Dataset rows
• • • •

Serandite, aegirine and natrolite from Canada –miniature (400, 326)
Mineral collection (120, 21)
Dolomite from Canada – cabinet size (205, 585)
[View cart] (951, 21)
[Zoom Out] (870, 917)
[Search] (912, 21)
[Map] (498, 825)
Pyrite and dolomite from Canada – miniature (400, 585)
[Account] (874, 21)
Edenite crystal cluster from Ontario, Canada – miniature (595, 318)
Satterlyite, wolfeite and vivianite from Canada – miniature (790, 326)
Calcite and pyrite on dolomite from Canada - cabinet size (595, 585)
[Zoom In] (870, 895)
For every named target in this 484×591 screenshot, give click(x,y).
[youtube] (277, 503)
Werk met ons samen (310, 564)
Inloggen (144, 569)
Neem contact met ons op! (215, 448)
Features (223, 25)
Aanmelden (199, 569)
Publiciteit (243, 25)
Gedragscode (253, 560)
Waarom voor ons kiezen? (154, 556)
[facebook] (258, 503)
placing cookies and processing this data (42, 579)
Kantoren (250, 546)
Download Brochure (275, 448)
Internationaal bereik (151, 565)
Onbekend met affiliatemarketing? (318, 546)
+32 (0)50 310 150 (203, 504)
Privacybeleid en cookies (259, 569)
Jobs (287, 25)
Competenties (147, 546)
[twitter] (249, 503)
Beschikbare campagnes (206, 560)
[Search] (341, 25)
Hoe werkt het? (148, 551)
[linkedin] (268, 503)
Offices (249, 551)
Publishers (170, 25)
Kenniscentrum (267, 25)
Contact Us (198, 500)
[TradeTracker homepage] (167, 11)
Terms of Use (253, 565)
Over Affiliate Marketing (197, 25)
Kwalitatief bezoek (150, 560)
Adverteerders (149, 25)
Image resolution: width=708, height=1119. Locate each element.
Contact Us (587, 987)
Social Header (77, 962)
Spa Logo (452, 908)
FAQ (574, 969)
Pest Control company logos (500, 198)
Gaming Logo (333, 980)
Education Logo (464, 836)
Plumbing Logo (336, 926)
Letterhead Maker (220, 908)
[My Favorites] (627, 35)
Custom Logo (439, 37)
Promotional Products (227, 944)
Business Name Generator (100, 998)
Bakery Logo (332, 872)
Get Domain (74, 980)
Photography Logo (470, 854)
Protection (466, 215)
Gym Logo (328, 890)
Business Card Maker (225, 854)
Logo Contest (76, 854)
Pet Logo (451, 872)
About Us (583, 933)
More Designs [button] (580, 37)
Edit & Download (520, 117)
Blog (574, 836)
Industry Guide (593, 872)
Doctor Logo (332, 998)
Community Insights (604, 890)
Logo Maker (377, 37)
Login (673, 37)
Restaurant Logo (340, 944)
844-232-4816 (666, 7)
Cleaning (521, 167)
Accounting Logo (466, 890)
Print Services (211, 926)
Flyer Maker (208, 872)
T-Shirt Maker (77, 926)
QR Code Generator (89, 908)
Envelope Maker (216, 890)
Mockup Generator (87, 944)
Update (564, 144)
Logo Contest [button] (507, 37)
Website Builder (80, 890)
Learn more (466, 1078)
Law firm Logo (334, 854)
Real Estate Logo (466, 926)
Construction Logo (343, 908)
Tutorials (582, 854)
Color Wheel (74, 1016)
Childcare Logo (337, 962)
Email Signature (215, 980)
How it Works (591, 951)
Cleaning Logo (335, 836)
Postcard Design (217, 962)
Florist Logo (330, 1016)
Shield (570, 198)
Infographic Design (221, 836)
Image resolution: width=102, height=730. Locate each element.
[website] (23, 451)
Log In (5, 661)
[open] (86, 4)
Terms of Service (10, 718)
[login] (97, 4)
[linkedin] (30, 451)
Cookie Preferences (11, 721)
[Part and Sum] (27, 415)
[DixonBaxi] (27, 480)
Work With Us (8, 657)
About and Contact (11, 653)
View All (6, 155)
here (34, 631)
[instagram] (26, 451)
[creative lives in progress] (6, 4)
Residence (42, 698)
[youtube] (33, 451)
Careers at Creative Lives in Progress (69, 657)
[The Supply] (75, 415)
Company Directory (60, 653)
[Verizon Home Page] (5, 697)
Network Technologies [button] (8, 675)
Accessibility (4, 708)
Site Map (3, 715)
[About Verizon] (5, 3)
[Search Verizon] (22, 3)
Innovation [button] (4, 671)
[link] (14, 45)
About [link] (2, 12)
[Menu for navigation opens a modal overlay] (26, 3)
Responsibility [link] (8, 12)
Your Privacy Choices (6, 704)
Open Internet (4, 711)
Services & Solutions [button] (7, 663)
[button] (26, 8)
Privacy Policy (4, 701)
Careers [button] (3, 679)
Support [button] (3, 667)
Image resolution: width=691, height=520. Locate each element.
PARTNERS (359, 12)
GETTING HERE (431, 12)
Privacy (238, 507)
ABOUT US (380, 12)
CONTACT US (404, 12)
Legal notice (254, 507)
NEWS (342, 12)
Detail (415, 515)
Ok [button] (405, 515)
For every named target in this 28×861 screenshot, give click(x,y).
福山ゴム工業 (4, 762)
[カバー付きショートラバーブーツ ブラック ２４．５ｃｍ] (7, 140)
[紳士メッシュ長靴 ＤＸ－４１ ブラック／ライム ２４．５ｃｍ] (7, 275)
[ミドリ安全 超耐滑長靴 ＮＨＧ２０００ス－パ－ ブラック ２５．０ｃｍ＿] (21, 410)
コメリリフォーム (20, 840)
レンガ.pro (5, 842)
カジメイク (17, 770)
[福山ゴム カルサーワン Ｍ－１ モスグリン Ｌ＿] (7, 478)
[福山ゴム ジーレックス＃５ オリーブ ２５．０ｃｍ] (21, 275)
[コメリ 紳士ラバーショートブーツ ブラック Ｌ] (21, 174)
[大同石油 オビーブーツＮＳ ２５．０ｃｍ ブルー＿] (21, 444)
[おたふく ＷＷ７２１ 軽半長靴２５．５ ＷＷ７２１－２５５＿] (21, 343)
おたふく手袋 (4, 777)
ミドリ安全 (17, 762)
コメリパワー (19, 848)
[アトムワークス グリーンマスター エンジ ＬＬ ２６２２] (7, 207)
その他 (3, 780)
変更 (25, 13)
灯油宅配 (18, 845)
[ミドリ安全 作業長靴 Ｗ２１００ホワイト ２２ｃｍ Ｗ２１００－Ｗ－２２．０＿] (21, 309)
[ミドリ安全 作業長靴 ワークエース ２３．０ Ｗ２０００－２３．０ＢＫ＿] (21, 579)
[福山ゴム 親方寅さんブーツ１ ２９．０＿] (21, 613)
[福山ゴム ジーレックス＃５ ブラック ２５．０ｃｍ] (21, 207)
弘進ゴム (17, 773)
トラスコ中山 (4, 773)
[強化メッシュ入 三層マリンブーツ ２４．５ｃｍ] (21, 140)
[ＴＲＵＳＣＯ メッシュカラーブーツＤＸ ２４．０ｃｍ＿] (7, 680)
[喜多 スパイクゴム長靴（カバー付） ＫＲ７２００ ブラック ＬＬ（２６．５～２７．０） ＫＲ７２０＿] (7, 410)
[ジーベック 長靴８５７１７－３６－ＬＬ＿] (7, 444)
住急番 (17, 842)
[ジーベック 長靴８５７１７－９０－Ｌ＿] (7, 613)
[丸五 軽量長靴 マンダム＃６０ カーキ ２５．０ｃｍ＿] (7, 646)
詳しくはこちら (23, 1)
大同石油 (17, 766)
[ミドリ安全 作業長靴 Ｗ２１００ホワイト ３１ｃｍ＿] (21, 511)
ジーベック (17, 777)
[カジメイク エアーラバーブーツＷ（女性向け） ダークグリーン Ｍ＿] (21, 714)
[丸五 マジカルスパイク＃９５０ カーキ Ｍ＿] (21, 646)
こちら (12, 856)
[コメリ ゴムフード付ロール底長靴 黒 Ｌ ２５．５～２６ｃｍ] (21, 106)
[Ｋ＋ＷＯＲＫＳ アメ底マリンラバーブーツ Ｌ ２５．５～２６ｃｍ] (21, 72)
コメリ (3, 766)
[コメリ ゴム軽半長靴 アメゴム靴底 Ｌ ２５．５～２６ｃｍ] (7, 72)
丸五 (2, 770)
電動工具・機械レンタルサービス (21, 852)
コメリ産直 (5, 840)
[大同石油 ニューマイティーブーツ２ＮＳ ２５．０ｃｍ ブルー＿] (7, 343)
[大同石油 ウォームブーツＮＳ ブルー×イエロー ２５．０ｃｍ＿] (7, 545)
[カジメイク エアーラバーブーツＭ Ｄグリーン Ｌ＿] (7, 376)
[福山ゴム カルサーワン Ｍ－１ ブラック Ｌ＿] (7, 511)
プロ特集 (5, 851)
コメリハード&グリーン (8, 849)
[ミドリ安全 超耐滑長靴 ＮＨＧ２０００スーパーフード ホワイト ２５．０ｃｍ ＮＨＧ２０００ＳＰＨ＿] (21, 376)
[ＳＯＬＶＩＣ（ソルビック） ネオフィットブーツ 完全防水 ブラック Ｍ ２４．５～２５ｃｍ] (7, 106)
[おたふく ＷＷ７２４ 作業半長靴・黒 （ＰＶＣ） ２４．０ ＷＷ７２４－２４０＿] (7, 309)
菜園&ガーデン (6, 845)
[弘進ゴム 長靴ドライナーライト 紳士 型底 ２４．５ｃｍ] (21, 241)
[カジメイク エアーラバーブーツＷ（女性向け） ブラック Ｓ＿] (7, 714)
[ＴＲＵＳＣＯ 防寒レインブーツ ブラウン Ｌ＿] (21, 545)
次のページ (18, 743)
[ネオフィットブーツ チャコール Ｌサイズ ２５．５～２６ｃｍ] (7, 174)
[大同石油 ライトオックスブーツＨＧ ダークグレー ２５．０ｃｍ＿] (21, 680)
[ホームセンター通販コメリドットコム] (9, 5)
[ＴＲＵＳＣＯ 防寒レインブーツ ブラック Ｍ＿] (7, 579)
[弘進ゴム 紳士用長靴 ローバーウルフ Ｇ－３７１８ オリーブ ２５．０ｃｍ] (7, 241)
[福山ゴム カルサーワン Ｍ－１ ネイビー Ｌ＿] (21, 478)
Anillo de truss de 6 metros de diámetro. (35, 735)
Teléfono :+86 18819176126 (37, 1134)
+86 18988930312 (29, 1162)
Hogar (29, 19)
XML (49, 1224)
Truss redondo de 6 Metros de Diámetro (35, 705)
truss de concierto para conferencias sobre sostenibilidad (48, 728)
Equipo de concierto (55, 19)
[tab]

• • • •

What needs to be done: Rename "Maker" to "Creator" in the lines from the one with "Bakery Logo (332, 872)" to the one with "Infographic Design (221, 836)", leaving everything else in them unchanged, and return only those lines.

Task result:
Bakery Logo (332, 872)
Get Domain (74, 980)
Photography Logo (470, 854)
Protection (466, 215)
Gym Logo (328, 890)
Business Card Creator (225, 854)
Logo Contest (76, 854)
Pet Logo (451, 872)
About Us (583, 933)
More Designs [button] (580, 37)
Edit & Download (520, 117)
Blog (574, 836)
Industry Guide (593, 872)
Doctor Logo (332, 998)
Community Insights (604, 890)
Logo Creator (377, 37)
Login (673, 37)
Restaurant Logo (340, 944)
844-232-4816 (666, 7)
Cleaning (521, 167)
Accounting Logo (466, 890)
Print Services (211, 926)
Flyer Creator (208, 872)
T-Shirt Creator (77, 926)
QR Code Generator (89, 908)
Envelope Creator (216, 890)
Mockup Generator (87, 944)
Update (564, 144)
Logo Contest [button] (507, 37)
Website Builder (80, 890)
Learn more (466, 1078)
Law firm Logo (334, 854)
Real Estate Logo (466, 926)
Construction Logo (343, 908)
Tutorials (582, 854)
Color Wheel (74, 1016)
Childcare Logo (337, 962)
Email Signature (215, 980)
How it Works (591, 951)
Cleaning Logo (335, 836)
Postcard Design (217, 962)
Florist Logo (330, 1016)
Shield (570, 198)
Infographic Design (221, 836)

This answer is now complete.